Shake the Disease
So, there will be no dog in the Jonniker household. At least for a little while. Our friend the breeder called tonight and said he wished he had better news, but she has no tear production in either eye – in fact, after a visit to an apparently-renowned eye specialist, she’s missing all of the glands – and the fact that she’s so young means that she’s going to have a lifetime of eye infections. She’s already had four in her short little life. In fact, Mr. Doggie Eye Specialist offered that prophylactically, he could *remove her eyes one at a time* when she was a little older, depending on what happens. So she’s likely to have at least one glass eye. Oh, and did I mention she needs eyedrops to function every 30 minutes, at a minimum? Usually 20? So we’d be sitting there, smearing eye drops on her eyes every 20 minutes until they removed them. How does one live while smearing eye drops on an eye every 20 minutes? It’d be like living in the hatch on Lost, but with less time between duty.

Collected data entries
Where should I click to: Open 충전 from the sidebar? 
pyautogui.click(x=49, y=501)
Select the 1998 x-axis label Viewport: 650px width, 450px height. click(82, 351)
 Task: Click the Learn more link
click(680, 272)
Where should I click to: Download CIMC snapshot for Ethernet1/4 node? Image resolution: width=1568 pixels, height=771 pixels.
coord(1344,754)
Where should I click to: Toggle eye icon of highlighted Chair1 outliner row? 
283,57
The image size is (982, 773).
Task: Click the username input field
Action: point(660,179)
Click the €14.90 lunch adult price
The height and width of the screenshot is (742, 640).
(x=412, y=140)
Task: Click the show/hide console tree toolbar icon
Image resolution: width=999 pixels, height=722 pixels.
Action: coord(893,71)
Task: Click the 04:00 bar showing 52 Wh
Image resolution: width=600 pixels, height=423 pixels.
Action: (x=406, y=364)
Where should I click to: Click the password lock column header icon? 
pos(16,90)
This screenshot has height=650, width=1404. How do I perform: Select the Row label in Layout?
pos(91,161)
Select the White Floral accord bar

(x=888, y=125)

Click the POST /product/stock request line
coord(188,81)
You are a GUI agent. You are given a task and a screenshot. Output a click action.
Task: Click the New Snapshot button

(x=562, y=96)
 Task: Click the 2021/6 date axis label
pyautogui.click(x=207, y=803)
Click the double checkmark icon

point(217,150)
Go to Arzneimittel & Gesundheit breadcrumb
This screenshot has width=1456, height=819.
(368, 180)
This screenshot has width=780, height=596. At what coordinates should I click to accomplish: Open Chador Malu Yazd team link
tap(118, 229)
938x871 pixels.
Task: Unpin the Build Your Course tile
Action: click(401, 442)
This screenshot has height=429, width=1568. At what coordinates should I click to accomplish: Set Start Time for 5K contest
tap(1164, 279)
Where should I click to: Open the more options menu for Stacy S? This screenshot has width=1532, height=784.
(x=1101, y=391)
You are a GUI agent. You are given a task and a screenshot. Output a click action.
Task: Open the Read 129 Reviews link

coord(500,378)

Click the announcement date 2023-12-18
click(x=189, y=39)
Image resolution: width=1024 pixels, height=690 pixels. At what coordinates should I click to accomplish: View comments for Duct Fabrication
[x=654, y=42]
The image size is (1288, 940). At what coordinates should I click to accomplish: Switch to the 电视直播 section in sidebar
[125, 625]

- TASK DESCRIPTION -
Continue the post about the breeder's news on the dog's eyes, starting after its final sentence.

- EXERCISE ANSWER -
The poor baby. So…the breeder is keeping her, for obvious reasons, and I’m so bummed. I mean, I don’t have *time* for an eyeless dog that needs ointment on her eyeball every minute, so I’m not the best person for her. Our dog is out there somewhere, I’m sure, and she’s staying right where she belongs. He loves her and will be good to her. I feel so horrible for her my heart hurts, but it’s the right thing for her and her happiness and health.
*sigh*
Separately, to keep this positive, I want all of you to run out and get blood tests done for your thyroid. Right now. GO! GO ON!
I have hypothyroidism – Hashimoto’s, to be specific. Thyroid disease is a weird, strikingly common thing, and it manifests itself in ways that are often mistaken for other things. The effects can be damaging, though, and if you haven’t been checked, please do it. I didn’t even know I had it until I had bloodwork done during a routine exam, but the second I did, my whole life started to make sense. And here’s where it gets gross, and I apologize in advance for the grossness.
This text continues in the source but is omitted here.